I’ve mentioned in my manifesto about the fractured nature of NUS, and the culture we have at the moment. There’s nothing wrong with factions, and I absolutely support people’s right to debate and organise with like-minded individuals. That becomes a problem when elected representatives can’t work together because they feel their Politics is too different. There becomes this ‘us’ and ‘them’ mentality. And it absolutely should not be this way.

I don’t care about your Politics, and I don’t care about your faction. I care about the students that are being marginalised, shut out, and oppressed.

I care that our Students’ Unions and their autonomy is under attack.

I care that Black and Islamic students are being targeted by the insidious PREVENT agenda, and that Islamophobia and Anti-Semitism is on the rise.

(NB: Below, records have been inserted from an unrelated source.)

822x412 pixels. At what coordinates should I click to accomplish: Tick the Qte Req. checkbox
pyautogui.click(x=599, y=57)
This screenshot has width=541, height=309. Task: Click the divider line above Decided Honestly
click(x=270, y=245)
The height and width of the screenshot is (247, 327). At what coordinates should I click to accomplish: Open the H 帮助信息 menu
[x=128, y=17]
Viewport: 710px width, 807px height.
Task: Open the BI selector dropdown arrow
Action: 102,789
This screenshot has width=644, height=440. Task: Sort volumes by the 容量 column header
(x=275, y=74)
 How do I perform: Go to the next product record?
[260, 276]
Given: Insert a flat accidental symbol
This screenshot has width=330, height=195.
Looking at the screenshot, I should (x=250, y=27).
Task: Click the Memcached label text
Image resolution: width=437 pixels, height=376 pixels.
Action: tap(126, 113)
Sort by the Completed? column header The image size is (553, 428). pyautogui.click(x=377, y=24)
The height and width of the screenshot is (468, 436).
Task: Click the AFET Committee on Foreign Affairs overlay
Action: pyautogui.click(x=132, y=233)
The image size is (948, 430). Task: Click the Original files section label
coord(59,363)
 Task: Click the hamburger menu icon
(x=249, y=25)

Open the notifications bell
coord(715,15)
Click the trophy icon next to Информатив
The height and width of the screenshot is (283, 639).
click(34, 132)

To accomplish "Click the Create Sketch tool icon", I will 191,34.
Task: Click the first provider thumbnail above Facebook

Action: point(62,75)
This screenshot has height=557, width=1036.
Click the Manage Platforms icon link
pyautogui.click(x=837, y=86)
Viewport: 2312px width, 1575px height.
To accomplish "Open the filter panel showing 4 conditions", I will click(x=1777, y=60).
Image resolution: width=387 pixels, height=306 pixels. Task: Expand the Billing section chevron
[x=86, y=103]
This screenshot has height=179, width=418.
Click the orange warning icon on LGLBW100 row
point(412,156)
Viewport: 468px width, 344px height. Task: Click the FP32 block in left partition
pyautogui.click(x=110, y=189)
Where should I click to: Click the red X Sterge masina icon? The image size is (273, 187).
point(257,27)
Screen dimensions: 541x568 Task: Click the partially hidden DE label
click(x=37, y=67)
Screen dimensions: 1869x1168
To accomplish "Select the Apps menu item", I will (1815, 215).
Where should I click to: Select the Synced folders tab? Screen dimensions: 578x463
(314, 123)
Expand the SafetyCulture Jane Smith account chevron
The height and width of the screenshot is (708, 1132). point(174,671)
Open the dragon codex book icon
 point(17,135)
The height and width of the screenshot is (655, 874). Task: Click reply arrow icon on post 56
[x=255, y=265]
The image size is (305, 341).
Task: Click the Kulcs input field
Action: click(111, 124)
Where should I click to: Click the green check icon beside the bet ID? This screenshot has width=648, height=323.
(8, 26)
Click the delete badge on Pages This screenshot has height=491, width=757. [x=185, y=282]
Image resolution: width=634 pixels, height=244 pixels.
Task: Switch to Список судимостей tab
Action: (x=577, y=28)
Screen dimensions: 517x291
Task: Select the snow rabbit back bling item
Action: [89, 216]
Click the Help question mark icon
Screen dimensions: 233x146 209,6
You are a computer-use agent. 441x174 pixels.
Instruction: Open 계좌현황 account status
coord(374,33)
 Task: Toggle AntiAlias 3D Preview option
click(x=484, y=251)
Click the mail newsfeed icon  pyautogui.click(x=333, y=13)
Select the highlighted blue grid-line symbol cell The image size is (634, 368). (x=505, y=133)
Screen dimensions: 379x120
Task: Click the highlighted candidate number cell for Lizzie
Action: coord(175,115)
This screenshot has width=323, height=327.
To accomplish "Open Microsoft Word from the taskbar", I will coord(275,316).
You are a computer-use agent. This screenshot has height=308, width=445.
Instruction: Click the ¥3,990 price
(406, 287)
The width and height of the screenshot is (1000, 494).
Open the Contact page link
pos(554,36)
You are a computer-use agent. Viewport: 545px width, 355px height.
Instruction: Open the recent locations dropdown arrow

I care that there are students like me out there who have great ideas, but don’t think that NUS is for them.

To be a force for change, to make an impact for the students we’re supposed to represent, we must do it together. Ultimately, we’re all here for the same reason. We’re here because we care. And I know that sounds wet, but it’s important to remember that when you’re at National Conference, or a Student Council meeting in your Students’ Union, the enemy is not in the room.

We debate, we democratically decide, then we come together and we win.

This National Conference, we have the option to continue to isolate students from our movement, and continue becoming just a place for people to pursue their own political agendas. Or, this National Conference, we can fightback, and make this a movement a real force for change, worthy of the students we represent.